AtlasNet: A Papier-Mâché Approach to Learning 3D Surface Generation
Thibault Groueix, Matthew Fisher, Vladimir G. Kim, Bryan C. Russell, Mathieu Aubry
TL;DR
AtlasNet introduces a surface-based generative framework that represents 3D shapes as a union of learnable 2D-to-3D charts (an atlas) mapped from unit squares. By jointly learning the chart parameterizations and a shape embedding, it enables high-resolution mesh generation and UV parameterization, and supports arbitrary sampling without memory blow-up. The method demonstrates strong performance on ShapeNet for auto-encoding and single-view reconstruction, outperforming several point- and voxel-based baselines and enabling applications such as interpolation, correspondences, and texture mapping.

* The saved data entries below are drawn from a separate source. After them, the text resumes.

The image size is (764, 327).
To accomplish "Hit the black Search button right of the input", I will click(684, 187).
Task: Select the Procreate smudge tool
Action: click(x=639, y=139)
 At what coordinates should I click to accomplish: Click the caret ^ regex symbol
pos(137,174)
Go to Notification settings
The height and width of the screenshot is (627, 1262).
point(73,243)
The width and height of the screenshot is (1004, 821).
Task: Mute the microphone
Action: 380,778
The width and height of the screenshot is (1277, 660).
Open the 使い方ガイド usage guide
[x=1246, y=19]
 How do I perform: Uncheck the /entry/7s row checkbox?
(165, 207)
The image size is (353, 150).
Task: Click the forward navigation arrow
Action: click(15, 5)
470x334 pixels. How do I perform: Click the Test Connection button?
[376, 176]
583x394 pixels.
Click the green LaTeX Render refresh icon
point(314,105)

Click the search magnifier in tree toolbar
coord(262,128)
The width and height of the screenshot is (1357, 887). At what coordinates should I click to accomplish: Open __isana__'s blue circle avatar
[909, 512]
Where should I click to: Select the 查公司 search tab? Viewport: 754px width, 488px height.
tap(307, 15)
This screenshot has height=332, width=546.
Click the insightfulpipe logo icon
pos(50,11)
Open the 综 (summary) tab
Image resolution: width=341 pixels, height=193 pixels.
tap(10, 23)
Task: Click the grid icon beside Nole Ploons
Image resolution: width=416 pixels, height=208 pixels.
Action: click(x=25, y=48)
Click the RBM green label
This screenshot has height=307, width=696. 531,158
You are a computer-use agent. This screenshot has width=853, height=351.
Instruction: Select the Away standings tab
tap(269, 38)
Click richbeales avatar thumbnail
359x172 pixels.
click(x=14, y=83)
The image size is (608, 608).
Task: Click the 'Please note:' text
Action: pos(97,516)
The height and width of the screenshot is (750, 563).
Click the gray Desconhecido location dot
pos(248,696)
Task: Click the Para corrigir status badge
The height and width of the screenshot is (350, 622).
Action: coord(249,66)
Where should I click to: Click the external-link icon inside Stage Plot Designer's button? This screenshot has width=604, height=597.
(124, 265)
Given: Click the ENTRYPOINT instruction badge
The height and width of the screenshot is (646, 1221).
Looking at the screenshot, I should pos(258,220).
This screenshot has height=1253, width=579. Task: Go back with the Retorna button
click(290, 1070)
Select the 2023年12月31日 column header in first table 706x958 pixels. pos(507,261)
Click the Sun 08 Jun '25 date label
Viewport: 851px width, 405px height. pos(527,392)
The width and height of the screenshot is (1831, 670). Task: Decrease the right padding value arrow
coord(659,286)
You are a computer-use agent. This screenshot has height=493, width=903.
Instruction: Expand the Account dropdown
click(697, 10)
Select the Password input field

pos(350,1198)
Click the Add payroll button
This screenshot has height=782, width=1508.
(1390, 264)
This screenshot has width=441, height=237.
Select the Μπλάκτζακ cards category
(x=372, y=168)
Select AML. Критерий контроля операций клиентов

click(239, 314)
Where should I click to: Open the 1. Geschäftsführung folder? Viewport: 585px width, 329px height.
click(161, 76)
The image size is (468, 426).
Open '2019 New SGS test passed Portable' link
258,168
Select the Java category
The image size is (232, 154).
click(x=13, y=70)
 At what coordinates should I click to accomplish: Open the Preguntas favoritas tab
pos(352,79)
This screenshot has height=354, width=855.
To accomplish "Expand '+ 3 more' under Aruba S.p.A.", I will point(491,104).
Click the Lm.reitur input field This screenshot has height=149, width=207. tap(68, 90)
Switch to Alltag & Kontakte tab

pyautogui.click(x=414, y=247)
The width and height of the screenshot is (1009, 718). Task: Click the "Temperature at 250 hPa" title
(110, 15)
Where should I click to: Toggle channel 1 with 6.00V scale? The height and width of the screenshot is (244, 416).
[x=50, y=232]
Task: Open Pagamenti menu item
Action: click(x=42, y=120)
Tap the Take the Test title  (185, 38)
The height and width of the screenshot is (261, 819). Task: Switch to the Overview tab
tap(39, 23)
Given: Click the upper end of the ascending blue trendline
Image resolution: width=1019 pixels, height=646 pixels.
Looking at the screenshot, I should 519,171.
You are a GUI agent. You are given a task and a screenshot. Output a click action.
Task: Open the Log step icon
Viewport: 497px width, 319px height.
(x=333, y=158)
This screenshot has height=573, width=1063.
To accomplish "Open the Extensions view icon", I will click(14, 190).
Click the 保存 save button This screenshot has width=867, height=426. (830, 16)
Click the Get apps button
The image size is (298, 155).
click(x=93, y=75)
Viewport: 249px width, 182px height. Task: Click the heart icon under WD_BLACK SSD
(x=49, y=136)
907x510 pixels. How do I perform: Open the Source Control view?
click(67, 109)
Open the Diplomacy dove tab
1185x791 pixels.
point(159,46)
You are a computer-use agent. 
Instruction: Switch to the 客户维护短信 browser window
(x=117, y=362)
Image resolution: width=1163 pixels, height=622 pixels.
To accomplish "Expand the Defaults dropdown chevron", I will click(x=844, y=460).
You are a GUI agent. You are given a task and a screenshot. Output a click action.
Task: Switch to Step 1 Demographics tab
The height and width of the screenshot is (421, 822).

This surface-centric approach offers a scalable path toward high-fidelity 3D meshes with practical texture and meshing capabilities.
Abstract
We introduce a method for learning to generate the surface of 3D shapes. Our approach represents a 3D shape as a collection of parametric surface elements and, in contrast to methods generating voxel grids or point clouds, naturally infers a surface representation of the shape. Beyond its novelty, our new shape generation framework, AtlasNet, comes with significant advantages, such as improved precision and generalization capabilities, and the possibility to generate a shape of arbitrary resolution without memory issues. We demonstrate these benefits and compare to strong baselines on the ShapeNet benchmark for two applications: (i) auto-encoding shapes, and (ii) single-view reconstruction from a still image. We also provide results showing its potential for other applications, such as morphing, parametrization, super-resolution, matching, and co-segmentation.